Hillary Clinton, the Taliban and Gender Politics
“You don’t make peace with your friends. You make peace with your enemies.”, declared Hillary Clinton in a CNN interview, as she justified NATO efforts to bribe Taliban fighters into laying down their arms, with a brazenness that would have made Machiavelli blush. Clinton was referring to the $140 million ‘Peace and Reintegration Trust Fund’ announced at the International Conference on Afghanistan hosted by the British government on January 28 this year.
The fund is supposedly targeted at buying off ‘mid-level leaders’ of the Taliban. What’s actually on the agenda, however, is negotiations with the top Taliban leadership to draw them back into government in a possible ‘power-sharing arrangement’ with the government of Hamid Karzai. The UN Mission head in Afghanistan, for instance, had meetings with the leadership of the Taliban in the days leading up to the Conference and Hillary Clinton had been briefed about these negotiations beforehand.
Attempts by the US and NATO to have negotiations with the Taliban are, of course, not new.

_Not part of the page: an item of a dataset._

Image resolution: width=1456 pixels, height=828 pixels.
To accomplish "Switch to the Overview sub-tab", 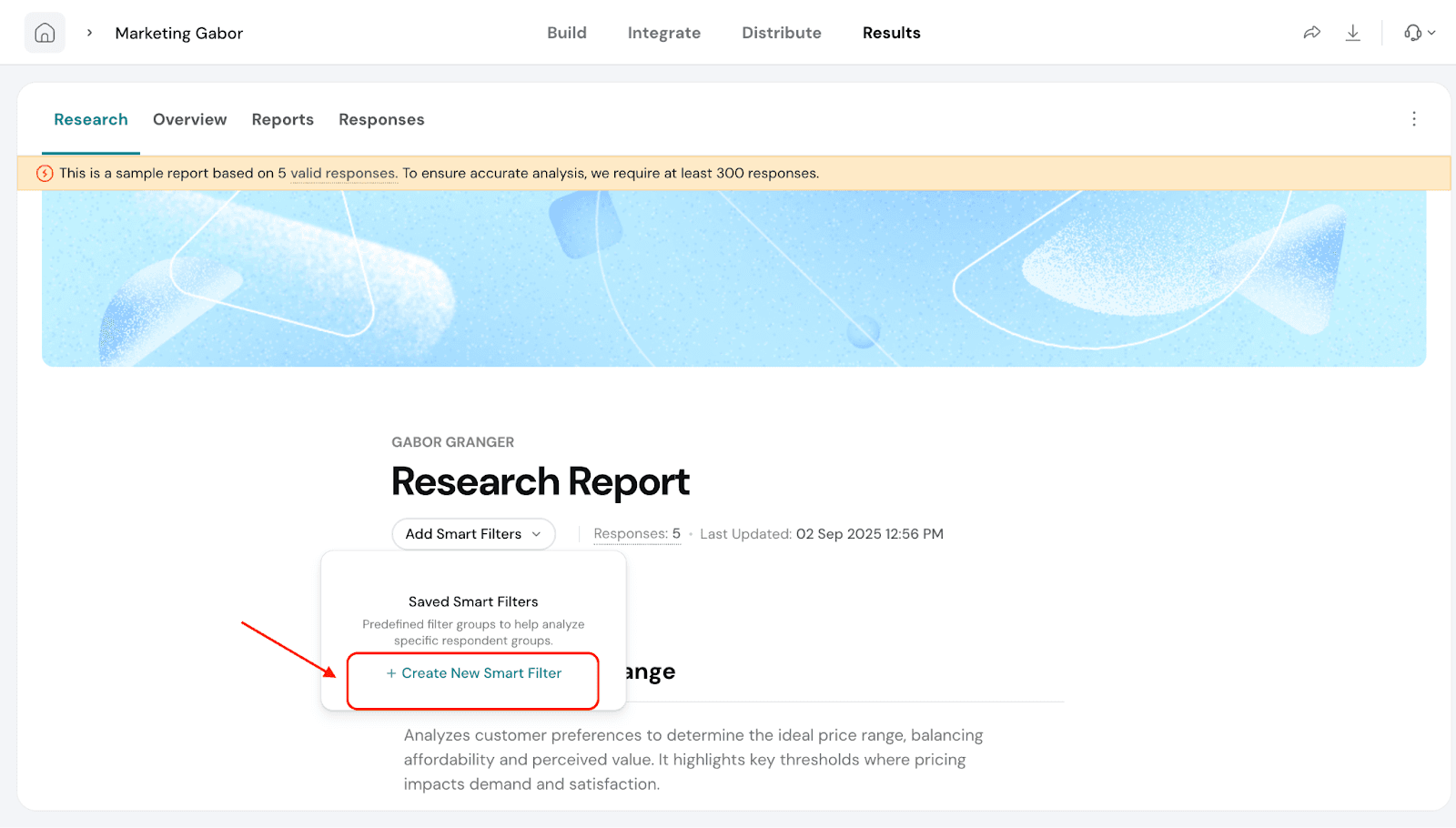I will (x=189, y=120).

The fact that such negotiations have been taking place for several years now, has been an open ‘secret’ in government, NATO and UN circles in Kabul. What should not pass without comment, however, is that Hillary Clinton, who also promotes herself as an advocate for gender equality and women’s rights, is now leading the implementation of this strategy.
Lest we forget, the symbol of the ‘liberation’ of Afghanistan by US and NATO troops, were happy images of chador-less Afghan women. The NATO invasion was all about getting rid of these ‘women-hating, Al-Qaeda lovers’, was the propaganda. Gender equity was on the banner headline of the UN agencies, UNIFEM, UNDP and others, who poured in on the coat tails of the occupation forces. Hundreds of millions of dollars were poured into thousands of ‘gender and development’ and ‘violence against women’ projects and programs. The NATO occupation was made synonymous with the liberation of Afghan women from the Taliban.
So is Hillary Clinton now really sleeping with the ‘enemy’, as she describes the Taliban? Not really. Given that the US government created the Taliban in the first place, it could be a case of merely patching up a rift between former bedfellows. Whether the Taliban sees this as such, however, is an entirely different matter.
As feminists, we must reaffirm that women’s rights can only be best guaranteed, in a genuinely sovereign Afghanistan and not under the boots of an imperialist occupation force. Hillary Clinton and the US-NATO governments attempts to draw the Taliban back into government is a case in point. This is why we need to expose the hypocrisy of an ‘establishment feminism’ that falsely speaks in our name.